This depends on how you are running your kitchen - if it is a professional set up and you are charging people for your cakes you will need to follow the health & safety guidelines of your local authority. These vary enormously, so checking what the rules are is part of the process of setting up your business, and will come under any allergens and cross contamination guidelines. Generally speaking, you do not normally need to have separate utensils in the UK, just wash them thoroughly between uses. BUT, if you also bake with non-vegan ingredients and your clients are ordering your cakes because they have allergies to dairy or eggs, then you need to make it clear in your packaging/ordering process that the cakes are baked in an environment that handles eggs and dairy, so some cross contamination may occur. 

 

Do make sure you check all your procedures with your local authority and follow any legally required processes before setting up your business.

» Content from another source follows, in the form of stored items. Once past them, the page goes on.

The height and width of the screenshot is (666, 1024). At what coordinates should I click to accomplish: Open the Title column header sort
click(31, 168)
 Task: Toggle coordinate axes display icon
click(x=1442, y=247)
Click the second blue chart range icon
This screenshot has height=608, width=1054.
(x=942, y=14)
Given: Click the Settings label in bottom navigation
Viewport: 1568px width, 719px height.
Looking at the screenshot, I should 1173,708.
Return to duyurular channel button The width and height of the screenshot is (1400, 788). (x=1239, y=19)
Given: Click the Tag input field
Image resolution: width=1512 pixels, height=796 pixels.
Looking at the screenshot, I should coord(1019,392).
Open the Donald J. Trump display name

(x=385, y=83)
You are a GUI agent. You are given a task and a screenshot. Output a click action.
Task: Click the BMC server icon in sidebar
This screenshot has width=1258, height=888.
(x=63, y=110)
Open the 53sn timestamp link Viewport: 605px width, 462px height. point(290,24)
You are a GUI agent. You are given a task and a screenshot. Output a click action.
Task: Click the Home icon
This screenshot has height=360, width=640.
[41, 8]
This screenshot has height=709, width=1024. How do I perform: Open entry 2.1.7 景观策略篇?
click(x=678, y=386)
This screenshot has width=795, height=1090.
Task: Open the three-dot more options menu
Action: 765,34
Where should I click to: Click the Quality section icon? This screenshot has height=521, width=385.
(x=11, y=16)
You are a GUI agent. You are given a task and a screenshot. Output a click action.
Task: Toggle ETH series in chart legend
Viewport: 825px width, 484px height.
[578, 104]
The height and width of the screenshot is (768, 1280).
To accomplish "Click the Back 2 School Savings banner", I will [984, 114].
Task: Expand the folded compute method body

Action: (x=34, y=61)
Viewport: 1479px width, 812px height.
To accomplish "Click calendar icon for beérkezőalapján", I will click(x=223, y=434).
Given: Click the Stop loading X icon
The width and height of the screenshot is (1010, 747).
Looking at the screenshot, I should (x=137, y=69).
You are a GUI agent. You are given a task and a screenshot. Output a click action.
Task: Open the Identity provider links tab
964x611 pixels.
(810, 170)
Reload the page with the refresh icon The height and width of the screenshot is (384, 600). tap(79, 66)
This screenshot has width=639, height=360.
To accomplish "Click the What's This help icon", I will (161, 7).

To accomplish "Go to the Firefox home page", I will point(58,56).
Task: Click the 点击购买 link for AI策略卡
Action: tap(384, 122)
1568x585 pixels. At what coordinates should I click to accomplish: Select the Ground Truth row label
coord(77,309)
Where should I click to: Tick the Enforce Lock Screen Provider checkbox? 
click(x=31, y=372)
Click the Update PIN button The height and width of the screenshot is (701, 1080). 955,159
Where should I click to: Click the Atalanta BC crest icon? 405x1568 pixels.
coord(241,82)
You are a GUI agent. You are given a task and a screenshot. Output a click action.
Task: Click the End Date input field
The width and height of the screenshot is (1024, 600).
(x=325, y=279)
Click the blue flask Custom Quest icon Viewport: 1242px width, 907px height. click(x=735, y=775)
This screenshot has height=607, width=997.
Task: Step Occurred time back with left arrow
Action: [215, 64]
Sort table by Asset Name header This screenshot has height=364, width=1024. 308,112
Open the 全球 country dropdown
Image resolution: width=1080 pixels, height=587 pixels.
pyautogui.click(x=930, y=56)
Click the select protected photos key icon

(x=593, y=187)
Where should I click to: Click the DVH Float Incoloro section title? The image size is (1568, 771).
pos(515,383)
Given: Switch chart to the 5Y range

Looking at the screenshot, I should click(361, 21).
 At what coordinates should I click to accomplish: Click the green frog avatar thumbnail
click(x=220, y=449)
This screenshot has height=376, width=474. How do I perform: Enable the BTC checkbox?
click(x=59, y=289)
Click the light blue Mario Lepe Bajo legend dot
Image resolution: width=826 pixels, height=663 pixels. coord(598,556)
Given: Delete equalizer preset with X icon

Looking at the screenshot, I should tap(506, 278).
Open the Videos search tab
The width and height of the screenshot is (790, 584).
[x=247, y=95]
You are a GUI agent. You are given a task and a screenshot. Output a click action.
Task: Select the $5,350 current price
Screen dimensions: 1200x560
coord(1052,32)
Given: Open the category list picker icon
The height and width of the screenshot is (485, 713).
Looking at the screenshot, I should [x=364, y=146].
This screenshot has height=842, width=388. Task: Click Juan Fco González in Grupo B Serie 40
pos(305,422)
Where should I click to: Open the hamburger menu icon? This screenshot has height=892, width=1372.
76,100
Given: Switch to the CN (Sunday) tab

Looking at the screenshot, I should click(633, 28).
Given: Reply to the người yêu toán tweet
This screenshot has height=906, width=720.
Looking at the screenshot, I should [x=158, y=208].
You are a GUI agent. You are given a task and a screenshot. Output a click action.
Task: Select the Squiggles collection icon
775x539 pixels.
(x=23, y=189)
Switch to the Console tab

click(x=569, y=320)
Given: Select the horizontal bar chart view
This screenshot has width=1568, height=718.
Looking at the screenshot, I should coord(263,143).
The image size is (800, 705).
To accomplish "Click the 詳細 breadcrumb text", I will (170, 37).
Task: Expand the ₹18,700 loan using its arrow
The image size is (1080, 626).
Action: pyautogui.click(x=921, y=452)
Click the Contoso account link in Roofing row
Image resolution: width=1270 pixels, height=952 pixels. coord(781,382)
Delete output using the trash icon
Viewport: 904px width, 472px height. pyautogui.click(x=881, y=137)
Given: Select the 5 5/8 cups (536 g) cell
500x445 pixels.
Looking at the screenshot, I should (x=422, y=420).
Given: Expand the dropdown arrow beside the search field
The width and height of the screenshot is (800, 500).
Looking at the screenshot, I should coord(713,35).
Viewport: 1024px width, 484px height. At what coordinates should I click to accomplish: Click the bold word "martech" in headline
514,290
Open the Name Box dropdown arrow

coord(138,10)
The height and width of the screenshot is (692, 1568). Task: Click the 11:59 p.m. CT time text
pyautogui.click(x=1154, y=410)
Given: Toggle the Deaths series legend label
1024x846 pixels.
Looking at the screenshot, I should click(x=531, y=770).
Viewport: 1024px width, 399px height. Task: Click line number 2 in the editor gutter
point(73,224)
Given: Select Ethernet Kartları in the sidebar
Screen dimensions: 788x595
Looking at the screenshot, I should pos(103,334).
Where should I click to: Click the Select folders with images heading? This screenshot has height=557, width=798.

You can check wording for allergen warnings etc on other people’s website, but it is your responsibility to be running your business within required health & safety rules. 

12.  Can a non-diary whip cream be used for frosting?

I don’t use this product, so I would say test it and see. In my experience they are not very stable or tasty, but feel free to experiment and see what’s available!

Copyright Marianne Stewart 2019, not to be reproduced without permission.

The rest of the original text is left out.